Material for the task Start Marker

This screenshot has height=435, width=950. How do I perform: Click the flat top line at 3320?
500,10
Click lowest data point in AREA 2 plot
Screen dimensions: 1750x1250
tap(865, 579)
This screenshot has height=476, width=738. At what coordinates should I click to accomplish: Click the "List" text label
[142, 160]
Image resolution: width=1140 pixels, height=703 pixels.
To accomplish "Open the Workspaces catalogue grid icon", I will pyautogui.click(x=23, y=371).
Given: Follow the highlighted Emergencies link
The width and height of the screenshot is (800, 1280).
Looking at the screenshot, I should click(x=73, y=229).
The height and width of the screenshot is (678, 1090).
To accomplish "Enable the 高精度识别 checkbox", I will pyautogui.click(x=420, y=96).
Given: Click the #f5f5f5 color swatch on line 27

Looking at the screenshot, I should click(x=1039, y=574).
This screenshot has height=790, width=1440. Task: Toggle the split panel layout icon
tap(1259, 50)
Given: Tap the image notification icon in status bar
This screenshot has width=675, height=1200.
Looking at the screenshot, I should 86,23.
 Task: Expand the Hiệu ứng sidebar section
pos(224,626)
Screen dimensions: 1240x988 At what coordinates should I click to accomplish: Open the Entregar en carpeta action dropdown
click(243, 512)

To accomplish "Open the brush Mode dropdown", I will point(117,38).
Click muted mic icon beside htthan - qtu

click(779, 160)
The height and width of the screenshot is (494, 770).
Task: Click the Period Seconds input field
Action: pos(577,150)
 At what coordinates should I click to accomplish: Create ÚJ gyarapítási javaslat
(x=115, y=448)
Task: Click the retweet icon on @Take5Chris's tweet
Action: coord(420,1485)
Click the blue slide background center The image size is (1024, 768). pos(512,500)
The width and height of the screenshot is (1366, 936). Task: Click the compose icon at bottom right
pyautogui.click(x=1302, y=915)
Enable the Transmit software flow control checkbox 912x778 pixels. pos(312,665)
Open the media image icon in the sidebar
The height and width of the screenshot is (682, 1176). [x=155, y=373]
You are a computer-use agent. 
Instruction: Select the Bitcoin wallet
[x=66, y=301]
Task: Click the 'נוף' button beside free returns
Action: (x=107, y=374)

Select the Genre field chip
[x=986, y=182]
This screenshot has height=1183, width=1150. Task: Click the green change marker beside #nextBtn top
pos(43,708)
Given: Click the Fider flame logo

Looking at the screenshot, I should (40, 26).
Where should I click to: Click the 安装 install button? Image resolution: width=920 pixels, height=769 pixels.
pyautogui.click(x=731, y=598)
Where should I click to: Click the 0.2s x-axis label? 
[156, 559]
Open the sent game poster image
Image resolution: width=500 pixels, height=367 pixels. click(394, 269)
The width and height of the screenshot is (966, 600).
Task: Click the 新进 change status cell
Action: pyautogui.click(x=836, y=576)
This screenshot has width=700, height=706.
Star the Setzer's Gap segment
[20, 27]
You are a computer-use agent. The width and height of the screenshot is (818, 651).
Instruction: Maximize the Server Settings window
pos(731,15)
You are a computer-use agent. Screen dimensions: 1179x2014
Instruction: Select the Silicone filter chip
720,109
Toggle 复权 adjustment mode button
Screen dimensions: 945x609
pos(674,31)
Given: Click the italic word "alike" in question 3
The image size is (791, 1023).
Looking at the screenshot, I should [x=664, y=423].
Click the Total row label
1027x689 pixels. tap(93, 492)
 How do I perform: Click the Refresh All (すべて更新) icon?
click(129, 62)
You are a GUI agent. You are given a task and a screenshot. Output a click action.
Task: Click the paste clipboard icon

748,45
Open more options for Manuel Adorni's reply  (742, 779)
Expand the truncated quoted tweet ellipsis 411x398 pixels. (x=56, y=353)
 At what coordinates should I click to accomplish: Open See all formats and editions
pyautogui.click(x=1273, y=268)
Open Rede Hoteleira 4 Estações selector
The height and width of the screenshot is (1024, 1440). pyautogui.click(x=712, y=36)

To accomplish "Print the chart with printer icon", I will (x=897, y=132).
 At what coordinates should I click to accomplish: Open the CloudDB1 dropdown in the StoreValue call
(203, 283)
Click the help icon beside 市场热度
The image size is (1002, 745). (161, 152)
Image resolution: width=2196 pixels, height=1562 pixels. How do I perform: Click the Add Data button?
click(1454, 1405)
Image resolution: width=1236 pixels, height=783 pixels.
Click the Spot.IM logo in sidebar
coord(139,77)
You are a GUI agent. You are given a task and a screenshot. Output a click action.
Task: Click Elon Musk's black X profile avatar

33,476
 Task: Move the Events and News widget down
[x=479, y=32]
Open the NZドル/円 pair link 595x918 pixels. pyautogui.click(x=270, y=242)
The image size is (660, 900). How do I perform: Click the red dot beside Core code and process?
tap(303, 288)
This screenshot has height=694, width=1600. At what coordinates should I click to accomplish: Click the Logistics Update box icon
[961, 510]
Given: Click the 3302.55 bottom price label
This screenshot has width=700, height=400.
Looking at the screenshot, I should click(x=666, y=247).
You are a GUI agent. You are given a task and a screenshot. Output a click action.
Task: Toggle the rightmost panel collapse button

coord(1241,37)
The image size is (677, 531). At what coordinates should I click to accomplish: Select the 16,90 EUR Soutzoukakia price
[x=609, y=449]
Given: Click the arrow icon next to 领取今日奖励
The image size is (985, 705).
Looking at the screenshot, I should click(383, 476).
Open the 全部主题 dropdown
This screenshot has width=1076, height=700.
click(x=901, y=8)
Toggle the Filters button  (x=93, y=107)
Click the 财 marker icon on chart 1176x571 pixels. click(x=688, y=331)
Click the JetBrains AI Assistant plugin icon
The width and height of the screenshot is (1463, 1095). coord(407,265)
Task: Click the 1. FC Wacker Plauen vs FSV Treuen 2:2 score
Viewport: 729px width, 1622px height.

Material for the task End Marker

**What this task involves**
The data must be given again in full, exactly as written.

**Result for this task**
This screenshot has height=435, width=950. How do I perform: Click the flat top line at 3320?
500,10
Click lowest data point in AREA 2 plot
Screen dimensions: 1750x1250
tap(865, 579)
This screenshot has height=476, width=738. At what coordinates should I click to accomplish: Click the "List" text label
[142, 160]
Image resolution: width=1140 pixels, height=703 pixels.
To accomplish "Open the Workspaces catalogue grid icon", I will pyautogui.click(x=23, y=371).
Given: Follow the highlighted Emergencies link
The width and height of the screenshot is (800, 1280).
Looking at the screenshot, I should click(x=73, y=229).
The height and width of the screenshot is (678, 1090).
To accomplish "Enable the 高精度识别 checkbox", I will pyautogui.click(x=420, y=96).
Given: Click the #f5f5f5 color swatch on line 27

Looking at the screenshot, I should click(x=1039, y=574).
This screenshot has height=790, width=1440. Task: Toggle the split panel layout icon
tap(1259, 50)
Given: Tap the image notification icon in status bar
This screenshot has width=675, height=1200.
Looking at the screenshot, I should 86,23.
 Task: Expand the Hiệu ứng sidebar section
pos(224,626)
Screen dimensions: 1240x988 At what coordinates should I click to accomplish: Open the Entregar en carpeta action dropdown
click(243, 512)

To accomplish "Open the brush Mode dropdown", I will point(117,38).
Click muted mic icon beside htthan - qtu

click(779, 160)
The height and width of the screenshot is (494, 770).
Task: Click the Period Seconds input field
Action: pos(577,150)
 At what coordinates should I click to accomplish: Create ÚJ gyarapítási javaslat
(x=115, y=448)
Task: Click the retweet icon on @Take5Chris's tweet
Action: coord(420,1485)
Click the blue slide background center The image size is (1024, 768). pos(512,500)
The width and height of the screenshot is (1366, 936). Task: Click the compose icon at bottom right
pyautogui.click(x=1302, y=915)
Enable the Transmit software flow control checkbox 912x778 pixels. pos(312,665)
Open the media image icon in the sidebar
The height and width of the screenshot is (682, 1176). [x=155, y=373]
You are a computer-use agent. 
Instruction: Select the Bitcoin wallet
[x=66, y=301]
Task: Click the 'נוף' button beside free returns
Action: (x=107, y=374)

Select the Genre field chip
[x=986, y=182]
This screenshot has height=1183, width=1150. Task: Click the green change marker beside #nextBtn top
pos(43,708)
Given: Click the Fider flame logo

Looking at the screenshot, I should (40, 26).
Where should I click to: Click the 安装 install button? Image resolution: width=920 pixels, height=769 pixels.
pyautogui.click(x=731, y=598)
Where should I click to: Click the 0.2s x-axis label? 
[156, 559]
Open the sent game poster image
Image resolution: width=500 pixels, height=367 pixels. click(394, 269)
The width and height of the screenshot is (966, 600).
Task: Click the 新进 change status cell
Action: pyautogui.click(x=836, y=576)
This screenshot has width=700, height=706.
Star the Setzer's Gap segment
[20, 27]
You are a computer-use agent. The width and height of the screenshot is (818, 651).
Instruction: Maximize the Server Settings window
pos(731,15)
You are a computer-use agent. Screen dimensions: 1179x2014
Instruction: Select the Silicone filter chip
720,109
Toggle 复权 adjustment mode button
Screen dimensions: 945x609
pos(674,31)
Given: Click the italic word "alike" in question 3
The image size is (791, 1023).
Looking at the screenshot, I should [x=664, y=423].
Click the Total row label
1027x689 pixels. tap(93, 492)
 How do I perform: Click the Refresh All (すべて更新) icon?
click(129, 62)
You are a GUI agent. You are given a task and a screenshot. Output a click action.
Task: Click the paste clipboard icon

748,45
Open more options for Manuel Adorni's reply  (742, 779)
Expand the truncated quoted tweet ellipsis 411x398 pixels. (x=56, y=353)
 At what coordinates should I click to accomplish: Open See all formats and editions
pyautogui.click(x=1273, y=268)
Open Rede Hoteleira 4 Estações selector
The height and width of the screenshot is (1024, 1440). pyautogui.click(x=712, y=36)

To accomplish "Print the chart with printer icon", I will (x=897, y=132).
 At what coordinates should I click to accomplish: Open the CloudDB1 dropdown in the StoreValue call
(203, 283)
Click the help icon beside 市场热度
The image size is (1002, 745). (161, 152)
Image resolution: width=2196 pixels, height=1562 pixels. How do I perform: Click the Add Data button?
click(1454, 1405)
Image resolution: width=1236 pixels, height=783 pixels.
Click the Spot.IM logo in sidebar
coord(139,77)
You are a GUI agent. You are given a task and a screenshot. Output a click action.
Task: Click Elon Musk's black X profile avatar

33,476
 Task: Move the Events and News widget down
[x=479, y=32]
Open the NZドル/円 pair link 595x918 pixels. pyautogui.click(x=270, y=242)
The image size is (660, 900). How do I perform: Click the red dot beside Core code and process?
tap(303, 288)
This screenshot has height=694, width=1600. At what coordinates should I click to accomplish: Click the Logistics Update box icon
[961, 510]
Given: Click the 3302.55 bottom price label
This screenshot has width=700, height=400.
Looking at the screenshot, I should click(x=666, y=247).
You are a GUI agent. You are given a task and a screenshot. Output a click action.
Task: Toggle the rightmost panel collapse button

coord(1241,37)
The image size is (677, 531). At what coordinates should I click to accomplish: Select the 16,90 EUR Soutzoukakia price
[x=609, y=449]
Given: Click the arrow icon next to 领取今日奖励
The image size is (985, 705).
Looking at the screenshot, I should click(383, 476).
Open the 全部主题 dropdown
This screenshot has width=1076, height=700.
click(x=901, y=8)
Toggle the Filters button  (x=93, y=107)
Click the 财 marker icon on chart 1176x571 pixels. click(x=688, y=331)
Click the JetBrains AI Assistant plugin icon
The width and height of the screenshot is (1463, 1095). coord(407,265)
Task: Click the 1. FC Wacker Plauen vs FSV Treuen 2:2 score
Viewport: 729px width, 1622px height.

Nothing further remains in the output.